Notas Expressas

Tivemos um enxugamento do nosso corpo de repórteres, mas estamos, aos poucos, retomando o ritmo de publicação de matérias.
(atualizado em 20 de outubro de 2007)


domingo, 19 de novembro de 2006

Ombudsman

Um sentido de comunidade no Blog
por Fábio Henrique Pereira

A princípio, um site como o Blog do Cacom deveria se firmar enquanto página institucional do CA ou dos aluno da FAC. Aliás, é assim que ele erroneamente se descreve, como o “Blog informativo do Centro Acadêmico de Comunicação da Universidade de Brasília”. Com esse título, a gente acha que se trata de uma publicação de partido comunista clandestino. Mas isso não é verdade.

Esperava ainda que este blog pudesse ser utilizado como espaço de prática e experimentação dos alunos de jornalismo. Seria uma forma de pesquisar e produzir inovações estilísticas antes que o mercado comece a pasteurizar o texto de todo o mundo. Mas não vi nada disso.

O que realmente dá identidade ao Blog do Cacom é o seu sentido comunitário. É um espaço feito por alunos da UnB e para alunos da UnB. Foi o que me chamou a atenção nesses 15 dias de leitura do site.

Não exisite nada de original em um grupo de alunos se reunir para produzir uma publicação alternativa. A ditadura foi terreno fértil para este tipo de jornalismo. Alguns desses informativos, chegaram a ter tiragem de jornal grande, como mostra o livro de Bernardo Kucinski, Jornalistas e Revolucionários: Nos temoos da Imprensa Alternativa.

Ao contrário do que muita gente acredita, a internet não mudou muita coisa em termos de democratização da produção ou do acesso à informação. Apenas tornou mais barato uma prática antiga no meio universitário brasileiro. Publicações como o Blog do Cacom já exisitiam muito antes da Rede Mundial de Computadores ter se popularizado, sejam através de boletins, de informativos ou fanzines.

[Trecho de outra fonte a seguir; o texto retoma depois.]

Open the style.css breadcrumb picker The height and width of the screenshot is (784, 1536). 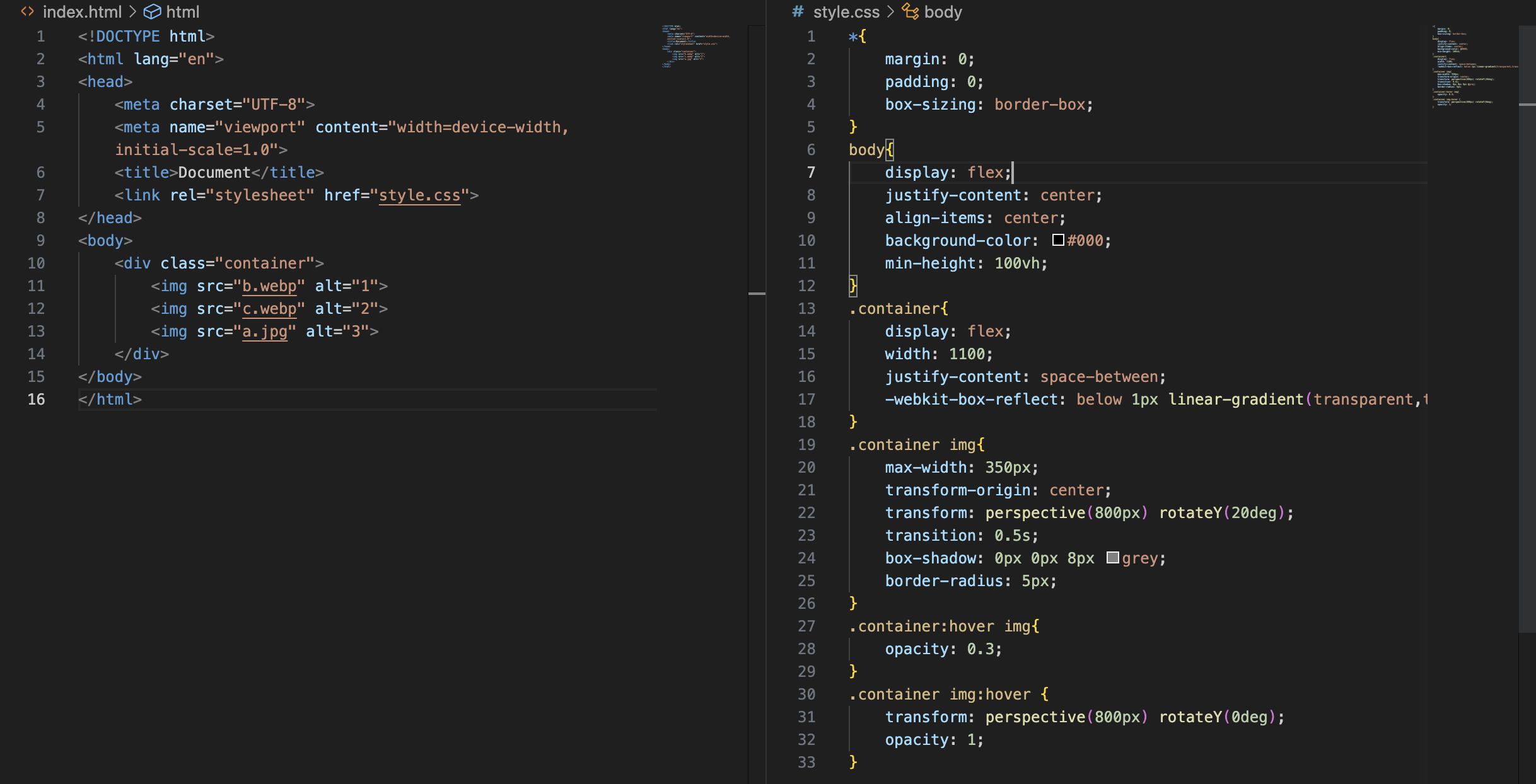[847, 12]
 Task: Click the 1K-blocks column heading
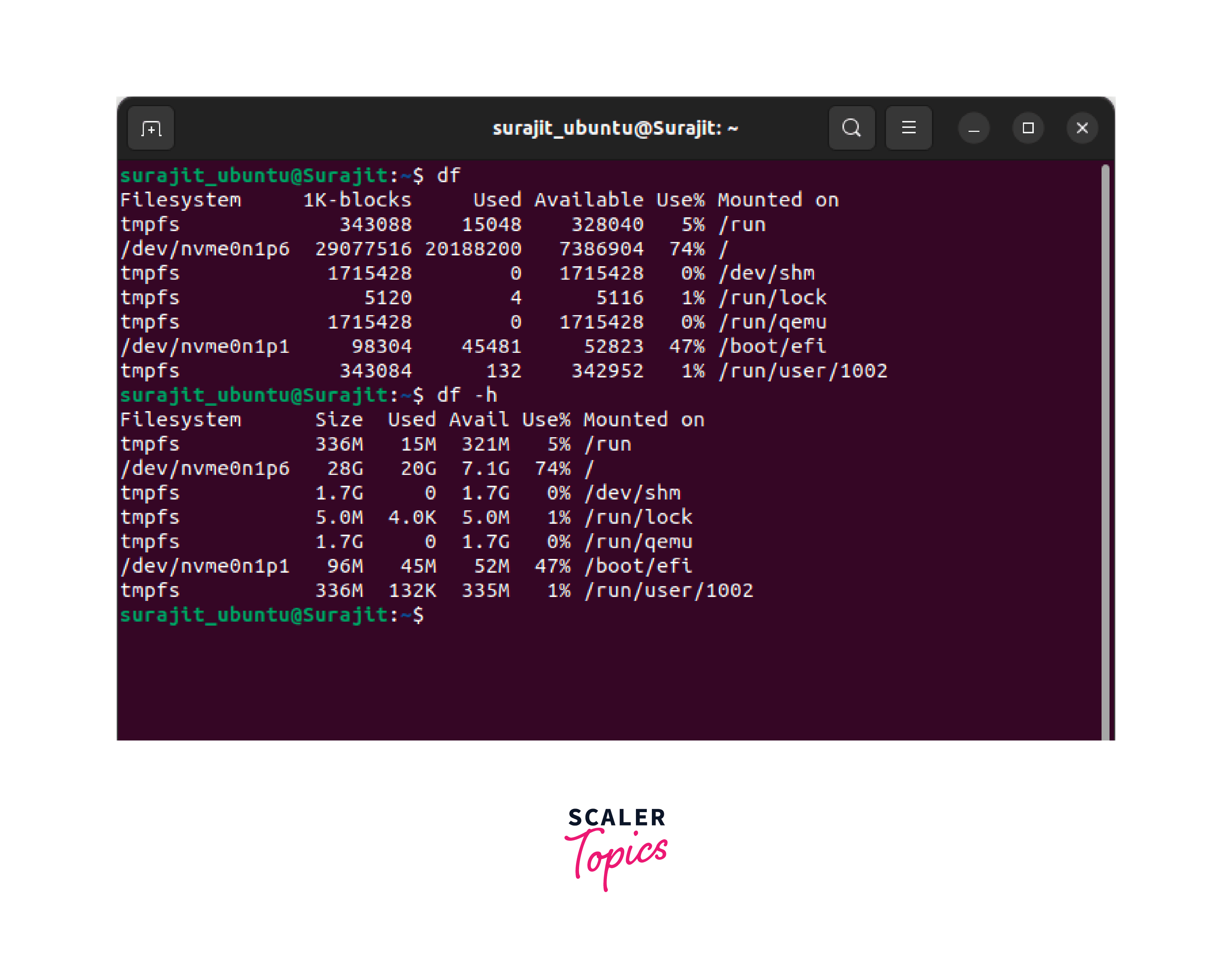click(x=357, y=200)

Talvez tenham mudado as temáticas, como fica evidente neste blog. Nada de jornalismo crítico ou politicamente engajado. As análises publicadas aqui são pontuais: ora criticam a política de transporte no DF, ora “gatos” no futebol brasileiro, ora defendem o Enade e o Cristianismo. Foi-se o tempo em que os alunos do jornalismo se engajavam em torno dos grandes temas da política nacional ou internacional.

Mas será que vale mesmo à pena produzir esse tipo de jornalismo engajado? A verdade é que o mundo mudou, o perfil dos egressos nos cursos de comunicação mudou e os temas que merecem ser discutidos no espaço público da UnB também. Por isso, nada mais acertado do que as escolhas editoriais realizadas pelo site. Saber aonde comer ou a programação cultural da cidade são matérias legítimas, tanto do ponto de vista jornalístico, como do cidadão. Elas criam um senso comunitário na UnB porque partilham os interesses de produtores (jornalistas) e leitores do site (a comunidade estudantil). Elas criam um espaço comum de discussão. E isso é mais jornalístico do que fazem alguns jornalões que preferem cobrir temas desinteressantes ou incompreensíveis para o público.

Ainda em tempo

Algumas matérias carecem de um melhor tratamento lingüístico e jornalístico.

Os textos sobre os grupos religiosos na UnB, sobre a manifestção pró-Cuba, sobre o alunos estrangeiros e sobre o estágio abrem com um nariz de cera que é uma espécie de introdução filosófica e inútil da notícia jornalística. Busquem ser mais objetivos na próxima vez, mesmo que isso implique em recorrer à mesmice do lead. A verdade é que a fronteira entre “jornalismo criativo” e “sub-literatura” é bastante tênue.

Cuidado com a adjetivação nas matérias sobre alimentação no campus. Elas estão parcendo press releases. A impressão é de que foram feitas pelos assessores de imprensa dos estabelecimentos e não pelos jornalistas ad FAC.


Fábio Henrique Pereira é doutorando em Comunicação / Jornalismo e Sociedade pela UnB.

Um comentário:

Paula disse...

muito bom!sincero, direto e, principalmente, respeitoso. Sabe ver os contras, mas aponta os pros!